Wilfred Williams (December 28, 1910 – October 12, 1972) was an American singer. He had a successful cover recording of Fats Waller's "I'm Gonna Sit Right Down And Write Myself A Letter" in 1957. The record sold over one million copies, and was awarded a gold disc. His trademark hook for his songs was to shout "Oh, Yeah" at the end of lyrics.

Early years
A Methodist minister's son, Williams was born in Waco, Texas. His early youth was spent in Texas, before the family moved to Ohio. Growing up, he sang in choirs at churches where his father was the pastor, with his mother often serving as choir director.
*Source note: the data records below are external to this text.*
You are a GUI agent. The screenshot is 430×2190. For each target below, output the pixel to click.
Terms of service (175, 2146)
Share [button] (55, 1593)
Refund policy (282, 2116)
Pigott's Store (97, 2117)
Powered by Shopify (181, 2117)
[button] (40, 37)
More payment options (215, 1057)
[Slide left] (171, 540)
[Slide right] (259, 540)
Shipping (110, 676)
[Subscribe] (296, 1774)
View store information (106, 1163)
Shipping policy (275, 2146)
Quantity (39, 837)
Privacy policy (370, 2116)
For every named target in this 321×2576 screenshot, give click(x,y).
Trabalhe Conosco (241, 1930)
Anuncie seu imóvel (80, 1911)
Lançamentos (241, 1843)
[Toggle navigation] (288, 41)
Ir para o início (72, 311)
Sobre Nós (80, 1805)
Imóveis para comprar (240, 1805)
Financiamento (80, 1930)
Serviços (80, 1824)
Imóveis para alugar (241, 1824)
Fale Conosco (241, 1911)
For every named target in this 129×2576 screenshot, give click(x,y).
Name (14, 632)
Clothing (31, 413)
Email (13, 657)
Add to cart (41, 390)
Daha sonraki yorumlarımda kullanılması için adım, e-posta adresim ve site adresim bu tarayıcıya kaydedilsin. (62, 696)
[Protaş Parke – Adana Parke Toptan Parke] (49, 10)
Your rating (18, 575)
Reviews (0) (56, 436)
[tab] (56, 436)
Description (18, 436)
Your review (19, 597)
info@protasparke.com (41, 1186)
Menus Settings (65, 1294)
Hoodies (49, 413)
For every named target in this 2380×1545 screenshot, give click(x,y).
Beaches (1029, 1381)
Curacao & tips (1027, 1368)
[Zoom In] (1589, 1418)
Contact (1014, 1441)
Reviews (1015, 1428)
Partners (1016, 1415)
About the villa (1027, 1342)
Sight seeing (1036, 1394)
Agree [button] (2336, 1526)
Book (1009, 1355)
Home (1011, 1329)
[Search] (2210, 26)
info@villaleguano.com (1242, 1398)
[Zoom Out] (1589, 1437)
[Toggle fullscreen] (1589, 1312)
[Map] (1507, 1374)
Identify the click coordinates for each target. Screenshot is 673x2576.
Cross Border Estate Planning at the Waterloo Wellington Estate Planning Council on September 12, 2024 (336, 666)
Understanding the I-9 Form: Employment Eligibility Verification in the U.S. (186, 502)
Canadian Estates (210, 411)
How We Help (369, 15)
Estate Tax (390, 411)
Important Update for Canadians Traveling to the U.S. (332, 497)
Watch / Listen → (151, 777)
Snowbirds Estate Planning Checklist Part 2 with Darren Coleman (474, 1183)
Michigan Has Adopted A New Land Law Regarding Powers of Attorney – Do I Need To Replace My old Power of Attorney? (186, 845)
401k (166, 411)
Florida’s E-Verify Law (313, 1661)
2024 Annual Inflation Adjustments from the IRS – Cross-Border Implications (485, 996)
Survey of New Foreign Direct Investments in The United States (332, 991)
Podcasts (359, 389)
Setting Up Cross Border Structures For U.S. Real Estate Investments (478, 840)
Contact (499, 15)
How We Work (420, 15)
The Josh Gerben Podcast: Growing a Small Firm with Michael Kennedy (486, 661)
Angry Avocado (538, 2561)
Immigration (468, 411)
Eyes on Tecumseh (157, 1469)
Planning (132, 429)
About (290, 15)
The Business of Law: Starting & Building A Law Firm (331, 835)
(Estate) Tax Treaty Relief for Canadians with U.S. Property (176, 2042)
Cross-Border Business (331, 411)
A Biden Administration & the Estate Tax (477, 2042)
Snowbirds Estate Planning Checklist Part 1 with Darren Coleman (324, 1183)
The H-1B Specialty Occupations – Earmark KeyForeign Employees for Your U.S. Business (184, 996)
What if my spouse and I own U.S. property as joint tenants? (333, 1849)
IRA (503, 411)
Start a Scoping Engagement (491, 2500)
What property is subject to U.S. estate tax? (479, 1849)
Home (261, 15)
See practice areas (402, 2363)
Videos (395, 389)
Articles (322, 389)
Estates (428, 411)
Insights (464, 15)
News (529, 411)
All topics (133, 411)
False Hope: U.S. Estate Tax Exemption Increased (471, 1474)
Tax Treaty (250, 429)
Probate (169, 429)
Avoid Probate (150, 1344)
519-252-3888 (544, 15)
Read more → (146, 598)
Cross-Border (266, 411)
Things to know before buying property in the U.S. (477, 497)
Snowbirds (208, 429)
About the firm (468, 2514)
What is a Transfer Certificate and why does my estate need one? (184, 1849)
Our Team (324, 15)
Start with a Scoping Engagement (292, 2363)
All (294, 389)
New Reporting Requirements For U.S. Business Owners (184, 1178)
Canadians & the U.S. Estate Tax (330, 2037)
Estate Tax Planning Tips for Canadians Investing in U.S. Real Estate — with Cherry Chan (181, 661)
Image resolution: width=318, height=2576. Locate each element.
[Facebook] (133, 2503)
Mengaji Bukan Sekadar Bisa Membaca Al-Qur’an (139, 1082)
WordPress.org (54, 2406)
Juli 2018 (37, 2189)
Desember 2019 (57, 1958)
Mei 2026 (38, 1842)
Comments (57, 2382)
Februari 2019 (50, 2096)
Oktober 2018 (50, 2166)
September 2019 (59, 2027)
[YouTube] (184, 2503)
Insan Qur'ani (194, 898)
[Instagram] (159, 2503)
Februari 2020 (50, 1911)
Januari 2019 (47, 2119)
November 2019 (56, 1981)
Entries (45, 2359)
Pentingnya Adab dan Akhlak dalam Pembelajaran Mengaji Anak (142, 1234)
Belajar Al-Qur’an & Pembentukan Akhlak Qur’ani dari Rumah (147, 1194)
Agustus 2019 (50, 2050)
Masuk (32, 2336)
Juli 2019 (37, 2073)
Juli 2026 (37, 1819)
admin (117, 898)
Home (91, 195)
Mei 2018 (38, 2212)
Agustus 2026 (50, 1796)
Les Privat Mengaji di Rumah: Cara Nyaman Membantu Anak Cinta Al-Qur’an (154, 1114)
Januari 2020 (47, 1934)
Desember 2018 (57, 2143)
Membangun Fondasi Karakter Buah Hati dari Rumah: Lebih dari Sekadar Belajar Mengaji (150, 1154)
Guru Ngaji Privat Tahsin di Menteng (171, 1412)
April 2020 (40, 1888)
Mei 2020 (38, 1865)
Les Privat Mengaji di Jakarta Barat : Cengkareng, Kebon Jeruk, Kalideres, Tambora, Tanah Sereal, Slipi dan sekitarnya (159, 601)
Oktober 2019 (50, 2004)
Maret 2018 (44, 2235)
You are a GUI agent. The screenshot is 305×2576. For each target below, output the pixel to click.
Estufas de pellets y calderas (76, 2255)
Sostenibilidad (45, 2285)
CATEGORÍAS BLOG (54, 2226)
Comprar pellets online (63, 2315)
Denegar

He was often a soloist, and he also learned to help her arrange music.

Military service 
Williams served in the Army during World War II; he received a medical discharge in 1944.

Career
While he was a student at Wilberforce University, Williams became the lead singer of the Charioteers; he went on to sing with the group from 1930 to 1950, when he formed his own Billy Williams Quartet with Eugene Dixon, Claude Riddick and John Ball. Many radio and television appearances followed: as regular guests and chorus on the extremely popular Bing Crosby radio show [50 million listeners] from 1942 to 1946 and   Your Show of Shows with Sid Caesar.

On April 5, 1959, the Billy Williams Quartet appeared on The Ed Sullivan Show and performed a rousing version of "Goodnight Irene".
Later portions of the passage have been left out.